Ilustro lo anterior con dos fragmentos. El primero es del poema que dio título a su obra principal, Relación de hechos:
 

Yo miraba igual que los ríos,
verificaba las rotas murallas, los andrajos
humanos que la eternidad retiraba de la muerte
igual que retiran el vendaje de la herida curada.
Yo descubría pasos en el amanecer
y me cegaba aquel silencio que como mano oscura
parecía cubrir la vida de todo lo dormido.
Y esto es del poema "Búho sobre el delirio" del libro La Venta:
Oír que la materia deletrea su peso,
escuchar el ronroneo que hace contra sí
mismo el silencio,
ver cómo cae el cuerpo atrapado por el impulso
de sus límites, rompiendo de pronto ese
dique que la oscuridad usó antes
solamente para sí misma.

Ver de pronto ese peso, esa inmovilidad
pasando velozmente,
oscureciendo con su sombra velocísima
esa parte de nosotros donde la contemplamos
con armas más frágiles que el dolor,
y su caparazón apetecedora de peso muerto.


No sólo tenemos aquí imágenes premonitorias –presentes casi en cada poema–, sino un tono que ya satura los primeros libros y es donde se da la tensión poética específica que conforma esa poesía trágica.

Si lo trágico es, desde la dramaturgia antigua, la tensión extrema entre dos opuestos, podemos igualmente verla en toda gran poesía: permanencia y fugacidad, o muerte y vida, o voluntad y necesidad, destino y libertad, etcétera. Estas y otras muchas cuerdas se tensan y son pulsadas en la poesía de José Carlos, que crea modulaciones específicas.

Como sabemos, la poesía es lo que vibra entre esas tensiones opuestas, en la cuerda que se extiende entre una y la otra, como en una lira. La tensión mayor en la lira órfica de José Carlos se dio entre la vida y la muerte. Una muerte ya presente desde antes, tocando los demás espacios, sobre todo el del amor, vuelto dolor, imposibilidad y distancia; y contaminando ineludiblemente la poesía: "La Palabra, la misma, devorando mi boca."

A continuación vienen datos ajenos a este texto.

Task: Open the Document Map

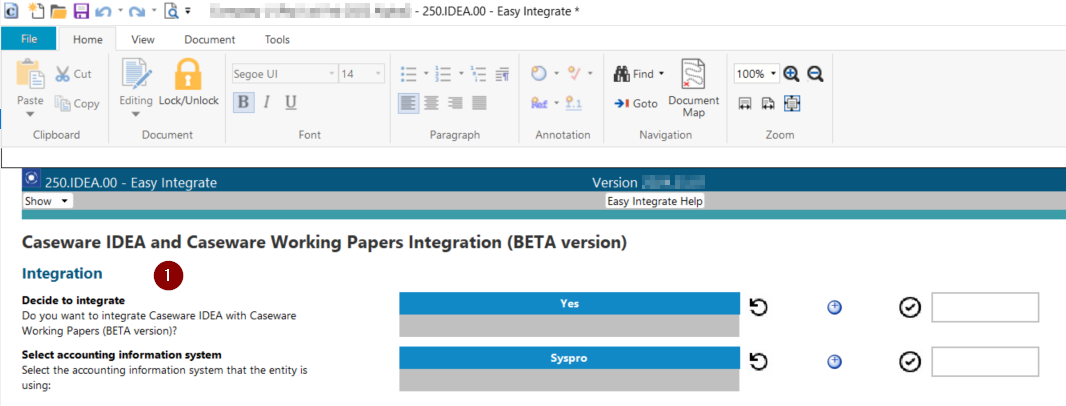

Ignoro hasta qué punto se habría alterado esa voz si los recursos formales de José Carlos hubieran sido distintos. Octavio Paz decía que hubiera deseado que la poesía de José Carlos fuera "menos río". La evolución natural de su lenguaje poético ya apuntaba en dirección a un verso más cortado y nervioso, como sugería Paz. Sin duda hay un exceso, no ríos sino cataratas verbales en los poemas de José Carlos. No me imagino cómo se habría podido domar esa abundancia, cortar los versos, sin mutilar la necesidad misma de su impulso. Era tal vez en sí un sturm und drang, espacio donde esa expresión de la poesía como canto acaso haya estado más cómoda, descansando en una estructura que avanza en la misma forma que una línea melódica muy libre.

Ese resurgimiento constante del canto, a pesar de las vanguardias de los principios del siglo XX y en medio del hipo posmoderno, ya en marcha hace varias décadas, es otro tema de reflexión.

Por lo pronto, lo que el canto de José Carlos suscita todavía borra líneas de tiempos y de tendencias, de generaciones y propuestas poéticas, pues es, a pesar de su muerte devorante, poesía viva.